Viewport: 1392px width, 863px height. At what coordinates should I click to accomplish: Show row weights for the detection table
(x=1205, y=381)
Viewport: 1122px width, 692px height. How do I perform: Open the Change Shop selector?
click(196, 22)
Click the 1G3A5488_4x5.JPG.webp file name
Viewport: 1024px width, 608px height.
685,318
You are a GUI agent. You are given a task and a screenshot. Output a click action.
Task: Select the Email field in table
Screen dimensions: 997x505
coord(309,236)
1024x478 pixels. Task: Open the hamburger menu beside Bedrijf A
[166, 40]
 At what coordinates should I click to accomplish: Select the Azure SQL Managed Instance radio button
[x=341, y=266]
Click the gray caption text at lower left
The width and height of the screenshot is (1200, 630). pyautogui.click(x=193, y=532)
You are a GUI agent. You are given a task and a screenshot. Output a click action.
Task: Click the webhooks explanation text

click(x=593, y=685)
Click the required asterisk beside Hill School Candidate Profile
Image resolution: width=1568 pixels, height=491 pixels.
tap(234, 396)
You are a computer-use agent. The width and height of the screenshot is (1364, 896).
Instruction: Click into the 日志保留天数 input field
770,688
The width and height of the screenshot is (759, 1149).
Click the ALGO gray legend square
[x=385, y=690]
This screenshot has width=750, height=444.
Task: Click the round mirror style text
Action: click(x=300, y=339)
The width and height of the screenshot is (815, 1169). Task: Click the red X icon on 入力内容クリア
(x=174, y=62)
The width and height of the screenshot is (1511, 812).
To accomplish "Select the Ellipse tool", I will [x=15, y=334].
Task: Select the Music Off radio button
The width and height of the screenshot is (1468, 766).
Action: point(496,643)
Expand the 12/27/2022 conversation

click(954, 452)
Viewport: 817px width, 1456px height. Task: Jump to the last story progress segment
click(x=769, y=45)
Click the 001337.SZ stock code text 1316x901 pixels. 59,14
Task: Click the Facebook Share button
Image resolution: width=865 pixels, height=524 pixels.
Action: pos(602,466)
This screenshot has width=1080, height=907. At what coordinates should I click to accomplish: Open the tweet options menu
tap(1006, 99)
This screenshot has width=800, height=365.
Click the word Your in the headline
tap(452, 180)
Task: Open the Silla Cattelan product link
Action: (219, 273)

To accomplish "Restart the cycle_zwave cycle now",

_WORK REQUIRED_. Return each entry from the material above exactly as it appears.

_ANSWER BOX_.
Viewport: 1392px width, 863px height. At what coordinates should I click to accomplish: Show row weights for the detection table
(x=1205, y=381)
Viewport: 1122px width, 692px height. How do I perform: Open the Change Shop selector?
click(196, 22)
Click the 1G3A5488_4x5.JPG.webp file name
Viewport: 1024px width, 608px height.
685,318
You are a GUI agent. You are given a task and a screenshot. Output a click action.
Task: Select the Email field in table
Screen dimensions: 997x505
coord(309,236)
1024x478 pixels. Task: Open the hamburger menu beside Bedrijf A
[166, 40]
 At what coordinates should I click to accomplish: Select the Azure SQL Managed Instance radio button
[x=341, y=266]
Click the gray caption text at lower left
The width and height of the screenshot is (1200, 630). pyautogui.click(x=193, y=532)
You are a GUI agent. You are given a task and a screenshot. Output a click action.
Task: Click the webhooks explanation text

click(x=593, y=685)
Click the required asterisk beside Hill School Candidate Profile
Image resolution: width=1568 pixels, height=491 pixels.
tap(234, 396)
You are a computer-use agent. The width and height of the screenshot is (1364, 896).
Instruction: Click into the 日志保留天数 input field
770,688
The width and height of the screenshot is (759, 1149).
Click the ALGO gray legend square
[x=385, y=690]
This screenshot has width=750, height=444.
Task: Click the round mirror style text
Action: click(x=300, y=339)
The width and height of the screenshot is (815, 1169). Task: Click the red X icon on 入力内容クリア
(x=174, y=62)
The width and height of the screenshot is (1511, 812).
To accomplish "Select the Ellipse tool", I will [x=15, y=334].
Task: Select the Music Off radio button
The width and height of the screenshot is (1468, 766).
Action: point(496,643)
Expand the 12/27/2022 conversation

click(954, 452)
Viewport: 817px width, 1456px height. Task: Jump to the last story progress segment
click(x=769, y=45)
Click the 001337.SZ stock code text 1316x901 pixels. 59,14
Task: Click the Facebook Share button
Image resolution: width=865 pixels, height=524 pixels.
Action: pos(602,466)
This screenshot has width=1080, height=907. At what coordinates should I click to accomplish: Open the tweet options menu
tap(1006, 99)
This screenshot has width=800, height=365.
Click the word Your in the headline
tap(452, 180)
Task: Open the Silla Cattelan product link
Action: (219, 273)

To accomplish "Restart the cycle_zwave cycle now",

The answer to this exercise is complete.